The suit, which stems from a whistleblower complaint filed in 2014 by the nonprofit health system's former CFO and COO under the qui tam provisions of the False Claims Act, "underscores the enormous stakes of structuring physician compensation appropriately, notwithstanding competitive pressures," the article said. 

The United States sued CHN in 2020, alleging the health system gave appraisers false information on multiple occasions, doubled physicians' salaries based on what they earned in private practice and ignored multiple warnings about disconnects between high compensation of physicians and productivity. 

The suit also alleged an incentive component in compensation —- pay was explicitly dependent on physicians' technical referrals made in a compensation period. 

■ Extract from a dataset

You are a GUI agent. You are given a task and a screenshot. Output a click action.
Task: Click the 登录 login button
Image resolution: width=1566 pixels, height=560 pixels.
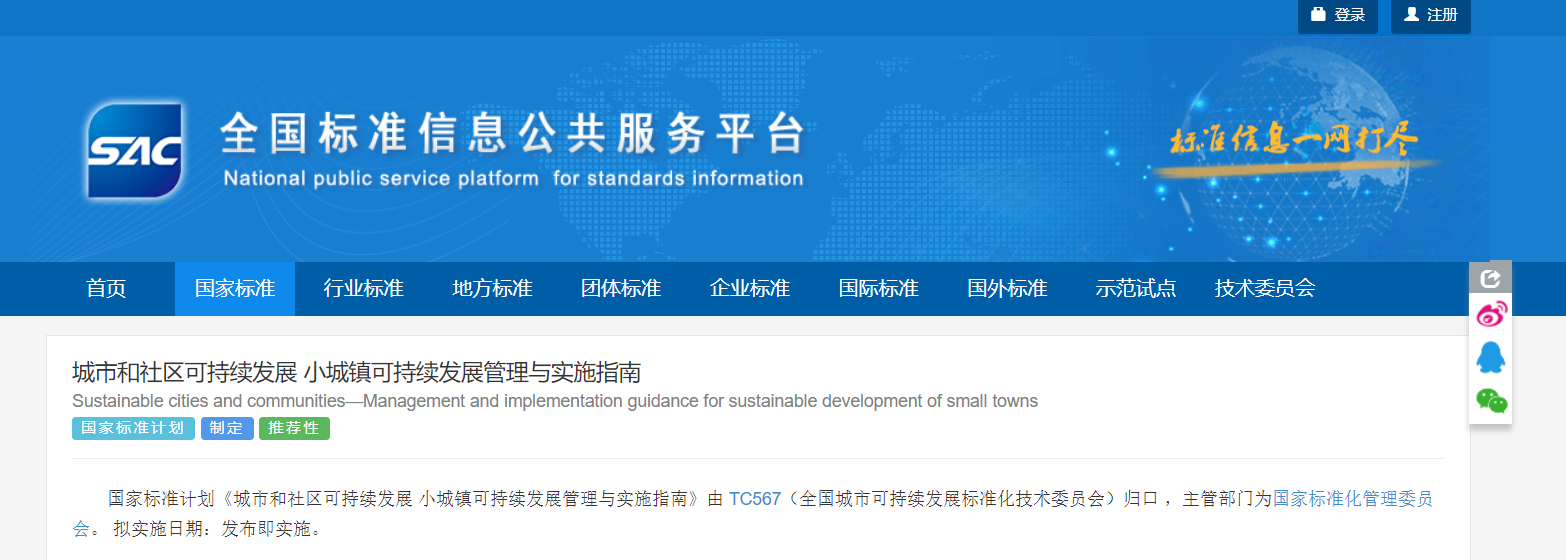pos(1337,15)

The allegation that the health system calculated incremental ancillary profits from integrating physicians, for example, is at odds with the actual compensation approach, which was based on fixed guaranteed compensation or wRVU-based compensation. According to the article, the government deemed this in conflict with the anti-kickback statute. 

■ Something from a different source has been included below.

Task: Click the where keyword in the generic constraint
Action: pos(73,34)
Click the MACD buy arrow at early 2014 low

"The most significant issue with backing into guarantee amounts and/or wRVU rates by estimating anticipated technical profits is that the resulting guarantee amounts and wRVU rates offered by the health system seemed exorbitantly high from a fair market value perspective," the article said. "... Perhaps the government was implicitly taking the position that if a health system was causing the physicians to be paid in excess of fair market value, the reasoning for that must have been to incentivize referrals even in instances in which the compensation was a set guaranteed amount or wRVU-based."

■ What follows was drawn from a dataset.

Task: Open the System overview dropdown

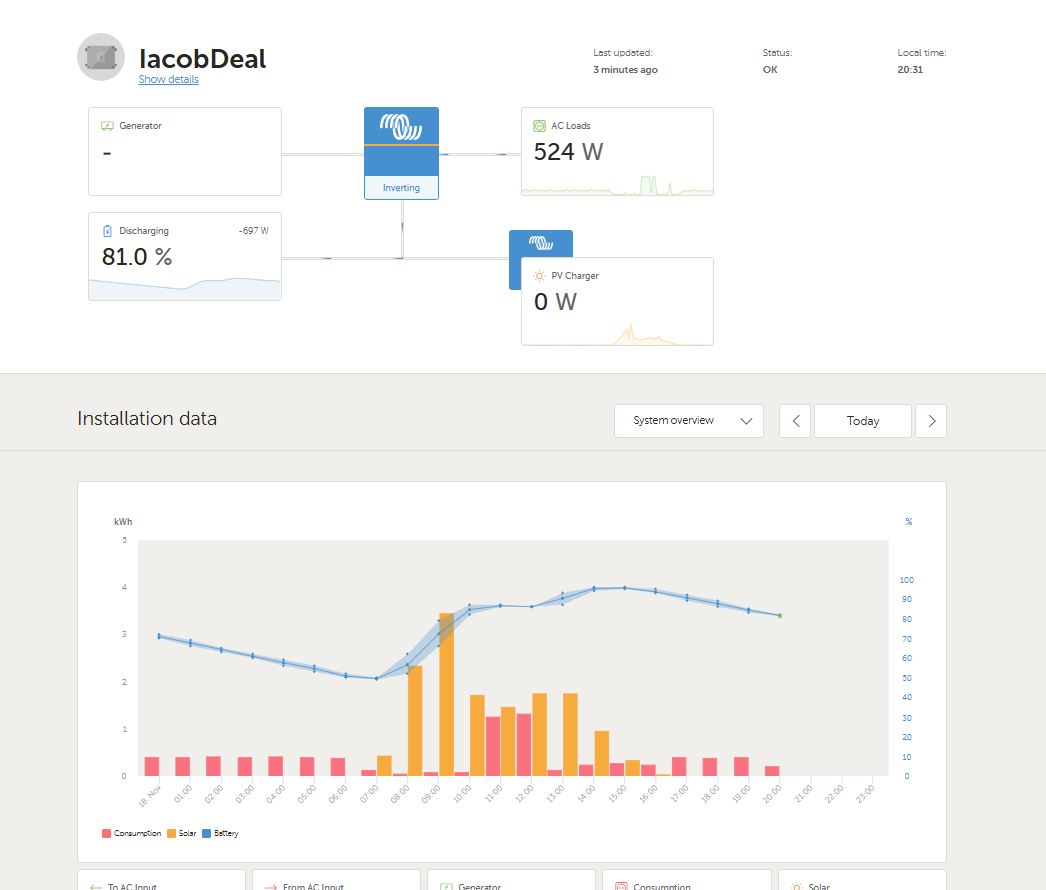Action: coord(688,421)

The article recommended health systems investigate whether the in-office ancillary services exception is available to its physician enterprises. These enterprises could implicate indirect compensation arrangements if they pay physicians for referrals to affiliated hospitals. 

"This is completely unrelated to the quality and appropriateness of the care Community provided to patients," CHN Spokesperson Kris Kirschner said in a statement shared with Becker's. "This settlement, like those involving other health systems and hospitals, relates to the complex, highly regulated area of physician compensation. Community has consistently prioritized the highest regulatory and ethical standards in all our business processes."